Com cobrança do Ecad por lives, artistas vão precisar pagar para trabalhar

Extinção da Cobrança do ECAD » SindResBarSP

O sucesso das “lives” nesse período de pandemia fez crescer o olho do Ecad, responsável por coletar pagamentos por uso de músicas no País. A malandragem foi admitida pela própria entidade, ao afirmar que já tem contratos com YouTube, Facebook e recebe regularmente, mas que lives transmitidas pelas plataformas ganharam destaque e o Ecad quer faturar mais com “execução pública musical”. A cobrança é feita duas vezes pelo mesmo produto, a realização da live e pela transmissão. Afinal, se não fosse transmitida, ninguém iria assistir.
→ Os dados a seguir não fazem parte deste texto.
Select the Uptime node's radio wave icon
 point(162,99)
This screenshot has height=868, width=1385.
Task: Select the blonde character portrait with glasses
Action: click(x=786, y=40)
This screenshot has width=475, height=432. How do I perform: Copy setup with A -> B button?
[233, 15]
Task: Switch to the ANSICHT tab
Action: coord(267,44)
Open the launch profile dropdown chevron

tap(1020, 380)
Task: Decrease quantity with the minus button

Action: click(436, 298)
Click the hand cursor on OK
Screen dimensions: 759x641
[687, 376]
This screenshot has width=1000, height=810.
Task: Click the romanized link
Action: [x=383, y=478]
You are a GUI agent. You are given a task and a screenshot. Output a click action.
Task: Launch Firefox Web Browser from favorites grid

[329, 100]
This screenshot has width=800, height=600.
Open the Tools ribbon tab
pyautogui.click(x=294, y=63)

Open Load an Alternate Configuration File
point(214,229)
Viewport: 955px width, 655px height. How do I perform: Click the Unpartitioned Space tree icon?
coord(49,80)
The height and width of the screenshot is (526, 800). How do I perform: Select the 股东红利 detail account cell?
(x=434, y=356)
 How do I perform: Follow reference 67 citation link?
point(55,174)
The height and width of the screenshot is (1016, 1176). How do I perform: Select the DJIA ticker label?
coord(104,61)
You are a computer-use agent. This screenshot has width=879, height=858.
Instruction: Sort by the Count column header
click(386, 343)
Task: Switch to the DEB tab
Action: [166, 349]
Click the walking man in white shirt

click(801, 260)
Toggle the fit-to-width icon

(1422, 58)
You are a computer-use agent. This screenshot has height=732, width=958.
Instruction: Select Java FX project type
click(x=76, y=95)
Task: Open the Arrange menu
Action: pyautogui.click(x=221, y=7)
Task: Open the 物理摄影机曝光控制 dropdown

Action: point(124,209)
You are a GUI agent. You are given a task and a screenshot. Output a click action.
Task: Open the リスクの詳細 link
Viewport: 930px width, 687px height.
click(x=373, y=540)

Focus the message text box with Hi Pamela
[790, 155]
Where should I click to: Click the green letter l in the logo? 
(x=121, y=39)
Na prática, o artista, que está impossibilitado de se apresentar e cobrar ingresso devido ao isolamento, vai precisar pagar para trabalhar. É o fim. A cobrança é de 7,5% do valor bruto dos patrocínios, retroativa a 20 de março. Mas devido à pandemia vai dar desconto e cobrar “apenas” 5%. Sem as lives, o Ecad arrecadou R$ 4,4 bilhões entre 2016 e 2019 e R$ 3,9 bilhões para músicos. E ficou com os R$ 452 milhões restantes.